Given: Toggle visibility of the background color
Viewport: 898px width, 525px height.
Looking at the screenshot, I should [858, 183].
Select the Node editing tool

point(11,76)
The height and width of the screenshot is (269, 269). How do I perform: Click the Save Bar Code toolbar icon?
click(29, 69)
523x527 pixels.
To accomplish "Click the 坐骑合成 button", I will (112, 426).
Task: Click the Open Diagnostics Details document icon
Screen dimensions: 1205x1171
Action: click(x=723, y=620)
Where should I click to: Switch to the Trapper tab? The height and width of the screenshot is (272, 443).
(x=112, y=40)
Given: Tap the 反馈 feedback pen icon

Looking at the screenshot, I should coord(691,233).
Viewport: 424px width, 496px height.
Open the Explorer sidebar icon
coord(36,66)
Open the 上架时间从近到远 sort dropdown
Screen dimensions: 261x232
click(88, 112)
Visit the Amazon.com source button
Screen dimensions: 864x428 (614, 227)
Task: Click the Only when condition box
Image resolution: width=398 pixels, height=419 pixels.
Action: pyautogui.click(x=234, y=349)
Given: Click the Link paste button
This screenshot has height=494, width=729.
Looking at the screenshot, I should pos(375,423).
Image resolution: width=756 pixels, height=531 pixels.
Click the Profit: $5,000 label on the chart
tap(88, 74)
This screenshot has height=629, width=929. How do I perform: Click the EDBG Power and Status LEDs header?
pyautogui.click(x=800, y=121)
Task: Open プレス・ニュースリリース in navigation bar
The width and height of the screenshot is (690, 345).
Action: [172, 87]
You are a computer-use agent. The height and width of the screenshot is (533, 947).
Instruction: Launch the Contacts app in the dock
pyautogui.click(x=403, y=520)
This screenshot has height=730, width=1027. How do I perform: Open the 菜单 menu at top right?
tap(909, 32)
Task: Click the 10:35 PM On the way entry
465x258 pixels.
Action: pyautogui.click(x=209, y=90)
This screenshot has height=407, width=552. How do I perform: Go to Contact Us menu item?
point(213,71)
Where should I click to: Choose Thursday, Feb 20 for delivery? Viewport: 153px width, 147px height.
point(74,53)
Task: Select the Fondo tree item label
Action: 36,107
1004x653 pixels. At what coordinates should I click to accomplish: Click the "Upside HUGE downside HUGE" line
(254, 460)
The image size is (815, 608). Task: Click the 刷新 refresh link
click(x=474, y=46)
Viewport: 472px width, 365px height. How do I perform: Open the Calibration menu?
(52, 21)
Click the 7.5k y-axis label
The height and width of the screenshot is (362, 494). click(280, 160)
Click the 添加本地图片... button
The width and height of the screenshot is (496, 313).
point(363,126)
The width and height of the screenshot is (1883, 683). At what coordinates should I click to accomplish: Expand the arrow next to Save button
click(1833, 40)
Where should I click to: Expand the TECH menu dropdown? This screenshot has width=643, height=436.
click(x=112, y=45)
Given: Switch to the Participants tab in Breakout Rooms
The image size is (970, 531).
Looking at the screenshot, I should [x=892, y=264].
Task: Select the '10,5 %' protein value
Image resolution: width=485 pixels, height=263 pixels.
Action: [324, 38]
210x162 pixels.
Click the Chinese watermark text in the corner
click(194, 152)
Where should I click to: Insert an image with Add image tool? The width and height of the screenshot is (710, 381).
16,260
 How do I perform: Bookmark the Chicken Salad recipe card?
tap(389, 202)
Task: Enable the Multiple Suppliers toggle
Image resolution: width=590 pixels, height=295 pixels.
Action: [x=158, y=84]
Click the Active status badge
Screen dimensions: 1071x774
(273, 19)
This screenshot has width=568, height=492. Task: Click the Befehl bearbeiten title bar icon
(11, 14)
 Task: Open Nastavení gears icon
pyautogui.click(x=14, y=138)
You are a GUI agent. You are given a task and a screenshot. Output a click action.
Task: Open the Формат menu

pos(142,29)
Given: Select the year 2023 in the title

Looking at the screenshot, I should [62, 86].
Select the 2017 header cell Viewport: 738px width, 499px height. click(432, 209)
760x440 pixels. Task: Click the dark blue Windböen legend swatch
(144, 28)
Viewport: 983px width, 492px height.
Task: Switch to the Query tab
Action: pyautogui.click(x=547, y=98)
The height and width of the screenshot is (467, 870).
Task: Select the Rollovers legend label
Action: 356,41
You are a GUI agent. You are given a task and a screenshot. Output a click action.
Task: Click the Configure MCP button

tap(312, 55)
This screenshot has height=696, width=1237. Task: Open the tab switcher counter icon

▶ _WHAT THE TASK REQUIRES_: Each entry above has to be transcribed exactly as it appears.

▶ _TASK RESPONSE_:
Given: Toggle visibility of the background color
Viewport: 898px width, 525px height.
Looking at the screenshot, I should [858, 183].
Select the Node editing tool

point(11,76)
The height and width of the screenshot is (269, 269). How do I perform: Click the Save Bar Code toolbar icon?
click(29, 69)
523x527 pixels.
To accomplish "Click the 坐骑合成 button", I will (112, 426).
Task: Click the Open Diagnostics Details document icon
Screen dimensions: 1205x1171
Action: click(x=723, y=620)
Where should I click to: Switch to the Trapper tab? The height and width of the screenshot is (272, 443).
(x=112, y=40)
Given: Tap the 反馈 feedback pen icon

Looking at the screenshot, I should coord(691,233).
Viewport: 424px width, 496px height.
Open the Explorer sidebar icon
coord(36,66)
Open the 上架时间从近到远 sort dropdown
Screen dimensions: 261x232
click(88, 112)
Visit the Amazon.com source button
Screen dimensions: 864x428 (614, 227)
Task: Click the Only when condition box
Image resolution: width=398 pixels, height=419 pixels.
Action: pyautogui.click(x=234, y=349)
Given: Click the Link paste button
This screenshot has height=494, width=729.
Looking at the screenshot, I should pos(375,423).
Image resolution: width=756 pixels, height=531 pixels.
Click the Profit: $5,000 label on the chart
tap(88, 74)
This screenshot has height=629, width=929. How do I perform: Click the EDBG Power and Status LEDs header?
pyautogui.click(x=800, y=121)
Task: Open プレス・ニュースリリース in navigation bar
The width and height of the screenshot is (690, 345).
Action: [172, 87]
You are a computer-use agent. The height and width of the screenshot is (533, 947).
Instruction: Launch the Contacts app in the dock
pyautogui.click(x=403, y=520)
This screenshot has height=730, width=1027. How do I perform: Open the 菜单 menu at top right?
tap(909, 32)
Task: Click the 10:35 PM On the way entry
465x258 pixels.
Action: pyautogui.click(x=209, y=90)
This screenshot has height=407, width=552. How do I perform: Go to Contact Us menu item?
point(213,71)
Where should I click to: Choose Thursday, Feb 20 for delivery? Viewport: 153px width, 147px height.
point(74,53)
Task: Select the Fondo tree item label
Action: 36,107
1004x653 pixels. At what coordinates should I click to accomplish: Click the "Upside HUGE downside HUGE" line
(254, 460)
The image size is (815, 608). Task: Click the 刷新 refresh link
click(x=474, y=46)
Viewport: 472px width, 365px height. How do I perform: Open the Calibration menu?
(52, 21)
Click the 7.5k y-axis label
The height and width of the screenshot is (362, 494). click(280, 160)
Click the 添加本地图片... button
The width and height of the screenshot is (496, 313).
point(363,126)
The width and height of the screenshot is (1883, 683). At what coordinates should I click to accomplish: Expand the arrow next to Save button
click(1833, 40)
Where should I click to: Expand the TECH menu dropdown? This screenshot has width=643, height=436.
click(x=112, y=45)
Given: Switch to the Participants tab in Breakout Rooms
The image size is (970, 531).
Looking at the screenshot, I should [x=892, y=264].
Task: Select the '10,5 %' protein value
Image resolution: width=485 pixels, height=263 pixels.
Action: [324, 38]
210x162 pixels.
Click the Chinese watermark text in the corner
click(194, 152)
Where should I click to: Insert an image with Add image tool? The width and height of the screenshot is (710, 381).
16,260
 How do I perform: Bookmark the Chicken Salad recipe card?
tap(389, 202)
Task: Enable the Multiple Suppliers toggle
Image resolution: width=590 pixels, height=295 pixels.
Action: [x=158, y=84]
Click the Active status badge
Screen dimensions: 1071x774
(273, 19)
This screenshot has width=568, height=492. Task: Click the Befehl bearbeiten title bar icon
(11, 14)
 Task: Open Nastavení gears icon
pyautogui.click(x=14, y=138)
You are a GUI agent. You are given a task and a screenshot. Output a click action.
Task: Open the Формат menu

pos(142,29)
Given: Select the year 2023 in the title

Looking at the screenshot, I should [62, 86].
Select the 2017 header cell Viewport: 738px width, 499px height. click(432, 209)
760x440 pixels. Task: Click the dark blue Windböen legend swatch
(144, 28)
Viewport: 983px width, 492px height.
Task: Switch to the Query tab
Action: pyautogui.click(x=547, y=98)
The height and width of the screenshot is (467, 870).
Task: Select the Rollovers legend label
Action: 356,41
You are a GUI agent. You are given a task and a screenshot. Output a click action.
Task: Click the Configure MCP button

tap(312, 55)
This screenshot has height=696, width=1237. Task: Open the tab switcher counter icon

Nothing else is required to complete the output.